Edit: To answer why: Because CPUs get really HOT. Something you don't want in a laptop. Plus when a CPU gets hot it "throttles" which is effectively underclocking a processor. Motherboards have been known to die due to heat and the heatsink and fan not keeping up with it. So manufacturers figured out a long time ago to lock down Laptops.
 
OP
A

ArmaanB

New Member
Joined
Jan 8, 2016
For the record, laptops are rarely overclockable unless its a gaming laptop designed to be overclocked. Even then its typically the dedicated GPU (Graphics Card) that is overclocked. I would bet money yours can't be overclocked. In the UEFI/Bios it probably allows you turn off speed stepping or use less cores to conserve power, but I doubt you can overclock. If you want "faster" then I would suggest picking up a SSD drive. That will help with boot speed and general use, probably more than the .5 Ghz increase you might have gotten IF you could overclock.

My 2 cents.

Edit: To answer why: Because CPUs get really HOT. Something you don't want in a laptop. Plus when a CPU gets hot it "throttles" which is effectively underclocking a processor. Motherboards have been known to die due to heat and the heatsink and fan not keeping up with it. So manufacturers figured out a long time ago to lock down Laptops.

Hmm... I havent found my computer getting very warm at all, most of the time. I have also heard that 6th gen Intel Proccesers in laptops can be overclocked. Still wondering how to open up the BIOS though. Thanks though.
 

Sentential

Contributing Member
Joined
Sep 16, 2003
Location
Knoxville, TN
The key problem you're going to run into is that most of the laptops are EFI and are completely locked down if you can access the BIOS at all. In addition most laptop chips are going to be multiplier locked. At best what you'll get is preventing the CPU from thermally throttling and keeping it either permanently or longer on its turbo multiplier.

Ive been locked on a laptop (macbook) for years now as a result of my job, getting married and how utterly boring the overclocking scene has become and as much as I'd like to try my focus has been more on trying to preserve battery life by disabling turbo so to each his own.

Keep in mind just because it isn't getting warm doesn't mean the laptop is cool.
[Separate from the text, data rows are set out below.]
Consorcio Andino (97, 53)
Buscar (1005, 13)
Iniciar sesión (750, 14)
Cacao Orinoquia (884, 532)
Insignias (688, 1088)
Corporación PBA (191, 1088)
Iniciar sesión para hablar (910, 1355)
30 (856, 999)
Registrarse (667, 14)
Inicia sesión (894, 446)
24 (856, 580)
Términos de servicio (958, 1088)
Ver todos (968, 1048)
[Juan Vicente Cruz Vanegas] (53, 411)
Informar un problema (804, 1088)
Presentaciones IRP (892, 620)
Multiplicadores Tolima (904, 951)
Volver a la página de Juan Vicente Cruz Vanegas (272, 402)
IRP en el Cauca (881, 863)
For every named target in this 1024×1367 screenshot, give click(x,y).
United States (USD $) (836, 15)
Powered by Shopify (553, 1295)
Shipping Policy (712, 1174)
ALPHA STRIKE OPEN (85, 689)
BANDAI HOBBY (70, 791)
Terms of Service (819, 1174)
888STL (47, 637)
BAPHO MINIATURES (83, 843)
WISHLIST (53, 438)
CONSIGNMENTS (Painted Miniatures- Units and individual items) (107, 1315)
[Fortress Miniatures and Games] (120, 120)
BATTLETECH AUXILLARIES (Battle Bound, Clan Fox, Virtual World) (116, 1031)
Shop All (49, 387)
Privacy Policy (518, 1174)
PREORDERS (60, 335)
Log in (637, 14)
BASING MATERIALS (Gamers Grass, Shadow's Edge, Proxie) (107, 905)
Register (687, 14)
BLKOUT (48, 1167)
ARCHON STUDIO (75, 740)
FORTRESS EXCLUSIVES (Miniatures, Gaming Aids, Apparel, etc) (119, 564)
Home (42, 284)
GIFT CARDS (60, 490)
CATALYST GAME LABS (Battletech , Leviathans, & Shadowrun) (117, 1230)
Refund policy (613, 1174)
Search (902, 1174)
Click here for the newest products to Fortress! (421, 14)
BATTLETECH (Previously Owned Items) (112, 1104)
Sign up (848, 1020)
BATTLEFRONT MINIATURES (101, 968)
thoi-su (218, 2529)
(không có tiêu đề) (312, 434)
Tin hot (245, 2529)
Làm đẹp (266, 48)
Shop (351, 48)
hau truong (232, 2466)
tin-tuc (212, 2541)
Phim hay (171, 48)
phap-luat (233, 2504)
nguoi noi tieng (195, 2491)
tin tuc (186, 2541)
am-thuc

Best bet would be to use something like OpenHardwareMonitor to keep an eye on temps, thats what I'm using on my macbook pro. As an example my processor routinely is at 100c* with turbo-boost on and that drops to the low 80s with it disabled and that's in a cool room on a fan-dock

The best bet for overclocking on a laptop will be using a thunderbolt 3 enabled eGPU which I plan on doing a build for at some point.